Within Service-to-Others groups, the rules are set democratically, by those in the group, for instance on food growing and processing. During discussions on what the group needs to do for minimum maintenance and the like, there will be volunteers who offer to do these chores. They may offer because they feel this will be an opportunity for growth for themselves, or they may offer because they feel the others should be freed for activities that will be important for their growth. For whatever reason the entity offers, this would be considered the rule during the time span from one democratic meeting to the next. These meetings are frequently held, and the sense of frustration from one of the group is cause enough to call a meeting.

Regarding a matter that most humans have yet to think about - moving to 4th Density and anticipating themselves being in 4th Density Service-to-Others. What will the day-to-day interactions be like between groups? Where it is not difficult to imagine how a close group will operate, if one is a human operating in Service-to-Others already, it is difficult to imagine how the superstructure of government may not be in place. How do regional conflicts, or operations proceed? For instance, if on a given planet, say in particular the planet Earth where there are several Service-to-Others groups operating in preparation for the Transformation, do squabbles arise? And if so, how do these resolve? As we have mentioned, there are more Service-to-Others groups operating in the vicinity of Earth than humans are aware of. Not all co-exist seamlessly.

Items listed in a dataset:
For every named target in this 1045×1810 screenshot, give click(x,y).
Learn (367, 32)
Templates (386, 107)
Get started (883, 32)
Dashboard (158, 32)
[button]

> _Problem to work on_
Copy every sentence in the passage on Service-to-Others groups that ends with a question mark. The records are not needed for the task.

> _Written response_
1. What will the day-to-day interactions be like between groups?
2. How do regional conflicts, or operations proceed?
3. For instance, if on a given planet, say in particular the planet Earth where there are several Service-to-Others groups operating in preparation for the Transformation, do squabbles arise?
4. And if so, how do these resolve?